Wohnungs- und obdachlose Menschen sind unter Strafgefangenen deutlich überrepräsentiert

Von Klaus Jünschke

Über Wohnungs- und Obdachlosigkeit wurde und wird relativ viel berichtet. Doch nur selten spielt dabei eine besonders betroffene Bevölkerungsgruppe eine Rolle: Strafgefangene. Im Zuge der Corona-Pandemie gab es dann Berichte, dass Justizvollzugsanstalten die Strafverbüßung vor allem von Gefangenen aussetzten, die zu relativ kurzen Ersatzfreiheitsstrafen verurteilt waren, weil sie ihre Geldbußen nicht bezahlen konnten. Der Platz wurde für Isolierstationen gebraucht.  In diesem Zusammenhang wurde auch thematisiert, dass rund  20% der Betroffenen wohnungslose Menschen waren. Für uns war das Anlass, sich den Komplex Haft und Wohnungslosigkeit etwas genauer anzugucken.

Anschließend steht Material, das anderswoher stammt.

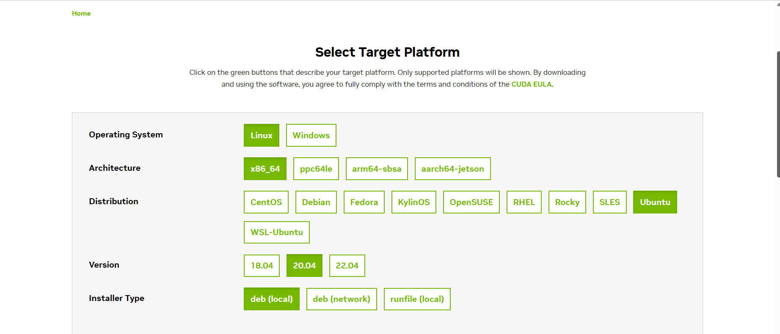Select Ubuntu version 22.04
Viewport: 780px width, 334px height.
click(x=347, y=266)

Das Statistische Bundesamt zählte am 31. März 2020 in der Strafhaft und in der Sicherungsverwahrung 46.054 Frauen und Männer. Darunter waren 6.187 ohne festen Wohnsitz bzw. ohne Angaben, das sind über 13%. Da 2020 die Gesamtzahl der Wohnungslosen auf 417.000 geschätzt wurde, liegt eine extreme Überrepräsentation der inhaftierten Wohnungslosen vor. Zusätzlich wurden in der Untersuchungshaft am Stichtag 11.633 Personen gezählt. Da bei ihnen nicht registriert wurde, ob sie eine Wohnung hatten oder wohnungslos waren, kann nur gemutmaßt werden, dass auch unter ihnen viele Wohnungslose waren. Bei all diesen Stichtagszahlen muss beachtet werden, dass über das Jahr gesehen viele Menschen für nur wenige Tage, Wochen oder Monate in Haft kommen. In der Bundesrepublik kommen jährlich über 100.000 Menschen in eine der 172 Justizvollzugsanstalten. Über die Hälfte davon kommen nur in Haft, um eine Ersatzfreiheitsstrafe zu verbüßen. Ihre Haft dauert durchschnittlich 38 Tage. 

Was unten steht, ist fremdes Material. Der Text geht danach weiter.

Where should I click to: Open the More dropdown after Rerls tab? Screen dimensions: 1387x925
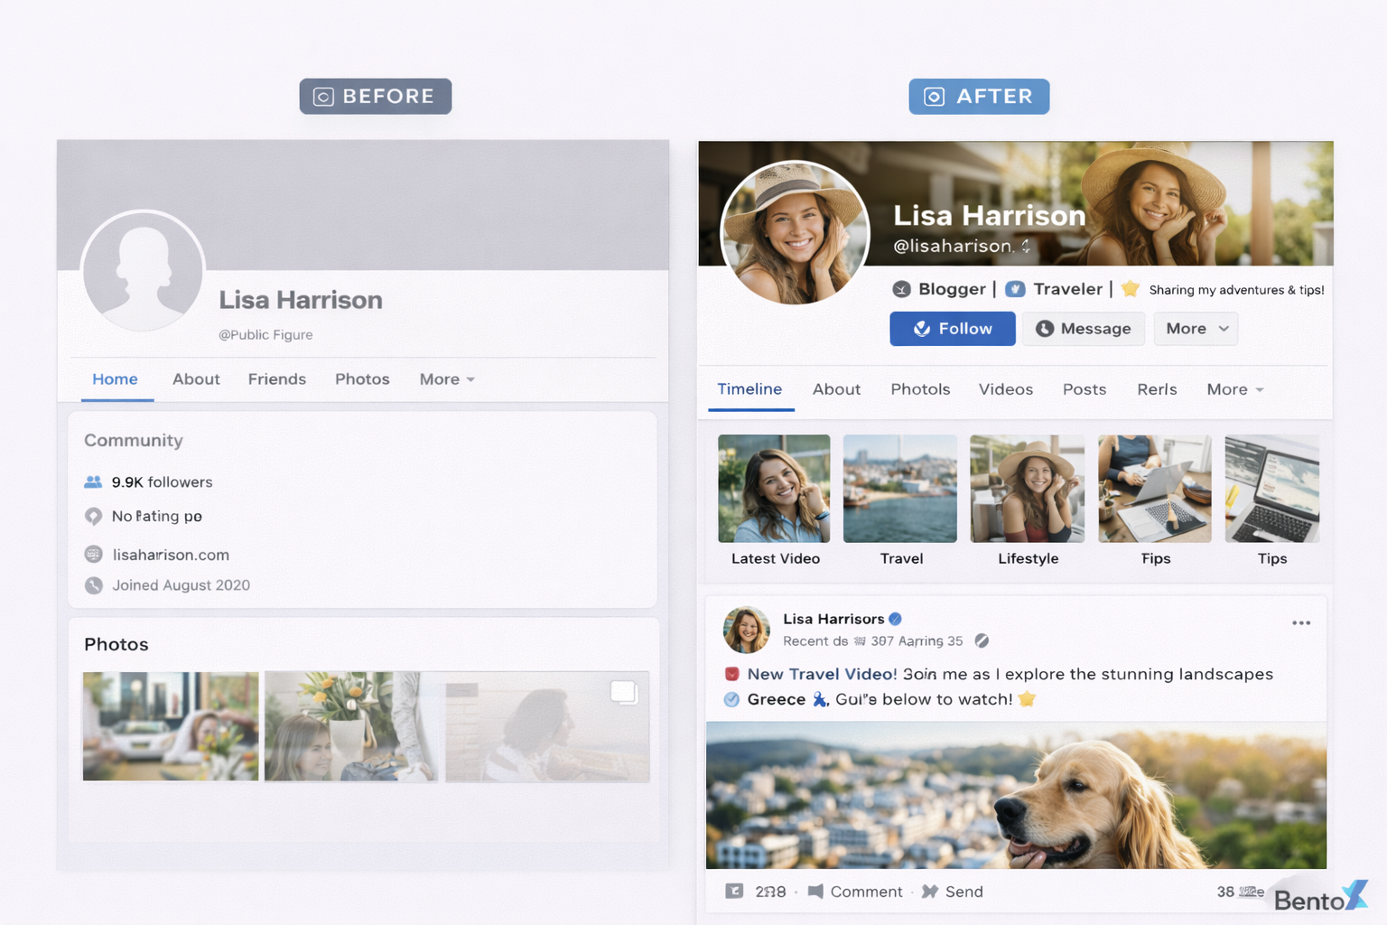coord(1234,389)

In Köln hat die Gesellschaft für innovative Sozialforschung und Sozialplanung (GISS) aus Bremen eine repräsentative Befragung der Wohnungslosen durchgeführt. Dabei wurde bei 12% der Wohnungslosen ein Bezug zu Gefängnisaufenthalten festgestellt. Entweder ist die  Wohnung durch eine Inhaftierung verloren gegangen, oder jemand wurde durch die Wohnungslosigkeit straffällig und kam dadurch in Haft. 

Kaum Studien zu dem Thema

In der Regel befasst sich die Forschung zur Wohnungslosigkeit nicht mit dem Gefängnis. Gefangene gelten nicht als wohnungslos. Aber der Zusammenhang zwischen Haftaufenthalt und Wohnungslosigkeit wird nicht nur von der GISS mit ihrer Köln-Studie wahrgenommen. Es gibt bislang aber keine Studien, die analysieren, wie viele Inhaftierte bereits ohne Wohnung in Haft genommen werden, wie viele Gefangene im Verlauf ihres Haftaufenthalts ihre Wohnung verlieren und wie viele Frauen und Männer die Gefängnisse ohne Aussicht auf eine Wohnperspektive verlassen. Da kein Inhaftierter nach Verbüßung von üblicherweise zwei Dritteln seiner Strafe entlassen wird, wenn er keine Wohnung hat, ist auch nicht bekannt, wie viele eine vorzeitige Entlassung gar nicht erst beantragen und die Gesamtstrafe absitzen. 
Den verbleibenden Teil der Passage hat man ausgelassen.